There are several reports available on the growth of ZnSe thin films by various techniques such as Molecular beam epitaxy [3], chemical vapor deposition (CVD) [6], screen printing [8], vacuum evaporation [9], pulsed laser deposition (PLD) [10], chemical bath deposition (CBD) [11], etc. It has been identified that the deposition from aqueous solution makes the process simple, economical, and easily scalable. Electrodeposition is one of the most widely accepted techniques for the economical and efficient growth of the films from aqueous solution, and numerous reports are available on the deposition of various thin films by this technique. However, it is very surprising to note that the electrodeposition of ZnSe thin films has not been studied in comparison with cadmium chalcogenides. Also it is worth to note that electrodeposition of the ZnSe is difficult because of the wide difference in the reduction potential of Zn and Se ions [12], and only few reports are available on the electrodeposition of ZnSe thin films [13–15]. In this study, ZnSe thin films have been synthesized on indium-doped tin oxide (ITO)-coated conducting glass substrates at various deposition potentials from aqueous electrolytic bath using cathodic electrodeposition technique. The ZnSe films deposited are characterized for structural studies, surface morphological, and optical properties.

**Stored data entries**
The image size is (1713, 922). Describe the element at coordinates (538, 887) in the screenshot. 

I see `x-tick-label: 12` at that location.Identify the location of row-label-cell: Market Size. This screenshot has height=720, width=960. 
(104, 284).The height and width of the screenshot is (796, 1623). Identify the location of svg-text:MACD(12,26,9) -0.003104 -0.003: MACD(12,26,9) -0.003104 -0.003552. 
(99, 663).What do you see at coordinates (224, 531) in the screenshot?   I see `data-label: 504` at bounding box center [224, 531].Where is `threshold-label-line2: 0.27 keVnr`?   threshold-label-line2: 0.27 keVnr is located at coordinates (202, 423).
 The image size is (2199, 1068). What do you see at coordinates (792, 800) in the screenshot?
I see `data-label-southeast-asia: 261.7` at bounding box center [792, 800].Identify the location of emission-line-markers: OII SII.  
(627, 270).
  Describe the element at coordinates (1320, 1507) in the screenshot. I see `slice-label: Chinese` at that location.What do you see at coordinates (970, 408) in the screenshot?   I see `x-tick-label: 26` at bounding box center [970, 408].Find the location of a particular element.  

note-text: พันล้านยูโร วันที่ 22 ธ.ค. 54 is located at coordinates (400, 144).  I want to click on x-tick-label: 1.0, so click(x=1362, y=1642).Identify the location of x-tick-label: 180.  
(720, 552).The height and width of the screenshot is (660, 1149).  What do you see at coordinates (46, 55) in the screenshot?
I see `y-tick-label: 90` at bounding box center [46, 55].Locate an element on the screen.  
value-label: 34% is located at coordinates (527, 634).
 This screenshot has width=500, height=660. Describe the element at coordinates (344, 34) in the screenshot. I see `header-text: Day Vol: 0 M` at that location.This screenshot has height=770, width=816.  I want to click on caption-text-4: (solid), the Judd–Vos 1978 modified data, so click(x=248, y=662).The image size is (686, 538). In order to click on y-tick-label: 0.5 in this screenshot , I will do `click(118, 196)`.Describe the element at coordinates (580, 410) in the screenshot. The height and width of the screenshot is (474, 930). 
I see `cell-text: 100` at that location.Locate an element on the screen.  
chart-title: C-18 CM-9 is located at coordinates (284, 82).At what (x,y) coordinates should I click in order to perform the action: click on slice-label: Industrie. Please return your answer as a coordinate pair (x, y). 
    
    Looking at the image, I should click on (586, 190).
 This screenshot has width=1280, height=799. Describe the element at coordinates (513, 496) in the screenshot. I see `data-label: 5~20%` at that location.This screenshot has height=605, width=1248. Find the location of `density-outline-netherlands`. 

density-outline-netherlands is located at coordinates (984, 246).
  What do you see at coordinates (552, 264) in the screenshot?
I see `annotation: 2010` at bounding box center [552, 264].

**Requirement**
Reproduce the passage on electrodeposition of ZnSe thin films from above, word for word and in full.

**Answer for the task**
There are several reports available on the growth of ZnSe thin films by various techniques such as Molecular beam epitaxy [3], chemical vapor deposition (CVD) [6], screen printing [8], vacuum evaporation [9], pulsed laser deposition (PLD) [10], chemical bath deposition (CBD) [11], etc. It has been identified that the deposition from aqueous solution makes the process simple, economical, and easily scalable. Electrodeposition is one of the most widely accepted techniques for the economical and efficient growth of the films from aqueous solution, and numerous reports are available on the deposition of various thin films by this technique. However, it is very surprising to note that the electrodeposition of ZnSe thin films has not been studied in comparison with cadmium chalcogenides. Also it is worth to note that electrodeposition of the ZnSe is difficult because of the wide difference in the reduction potential of Zn and Se ions [12], and only few reports are available on the electrodeposition of ZnSe thin films [13–15]. In this study, ZnSe thin films have been synthesized on indium-doped tin oxide (ITO)-coated conducting glass substrates at various deposition potentials from aqueous electrolytic bath using cathodic electrodeposition technique. The ZnSe films deposited are characterized for structural studies, surface morphological, and optical properties.